In her monologue, Sweeney joked that while you may have seen her in the movie “Anyone But You” or the show “Euphoria,” you definitely didn’t see her in the recent “Madame Web” (presumably due to its poor box office). She mentioned her upcoming role as a nun in “Immaculate”: “I play a nun so it’s perfect casting.” The actress said people know her for roles in which she’s either screaming, crying, having sex or doing all three at the same time. She charmed by showing a five-point PowerPoint plan she put together as a child to convince her parents she could break into acting, the joke being that her Plan B was “Show boobs.” Lastly, she addressed what she called false rumors that she and her movie co-star Glen Powell had an affair. Sweeney said her fiancé Jonathan Davino was on the set of “Anyone But You” every day and was, in fact, in the audience. But when the camera cut to show him, a surprised Powell appeared instead. Powell returned for the show’s last sketch as a boss having an affair with his employee (Sweeney).

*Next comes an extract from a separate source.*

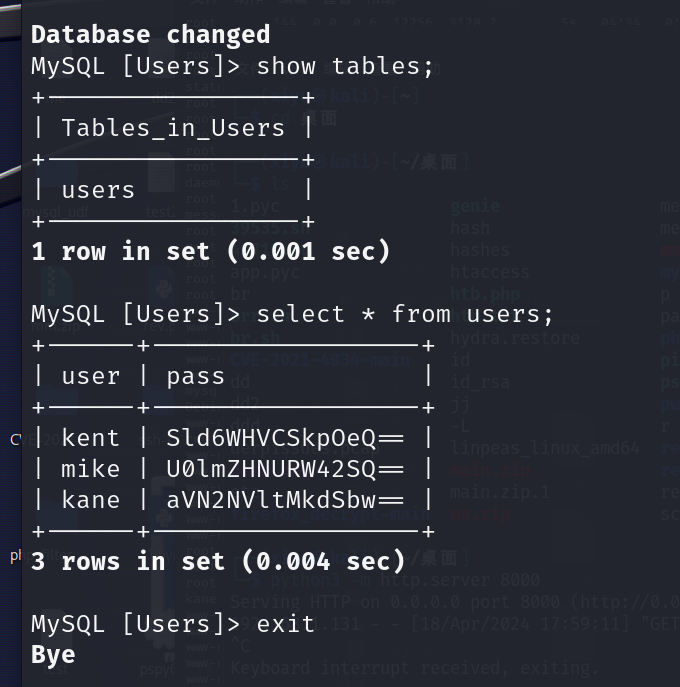680x687 pixels.
Task: Click the username kent in the table
Action: [90, 438]
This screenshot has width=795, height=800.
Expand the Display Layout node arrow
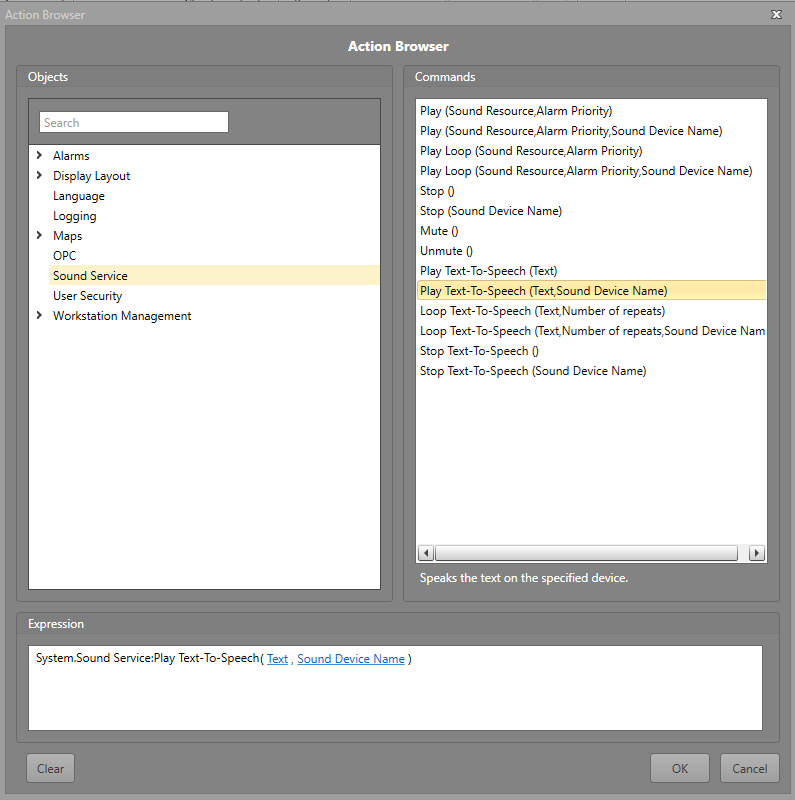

Best sketch of the night: Airbnb interior designers

Sweeney and Chloe Troast play black-robe-clad interior designers Chanel and Chanel (the second pronounced “Channel”), who have a business helping Airbnb renters decorate their houses and apartments in ways we’ve come to expect. There’s “a single unsettling photo of the family that actually lives here,” worse sheets than you’d get in a hotel, a camera in the toilet and a 12-page packet on how to take out the garbage. Buried late in the show, it packs the most great jokes of any sketch in the episode, and will ring true to anyone who’s ever marveled at the bad decor in a short-term rental they’re occupying.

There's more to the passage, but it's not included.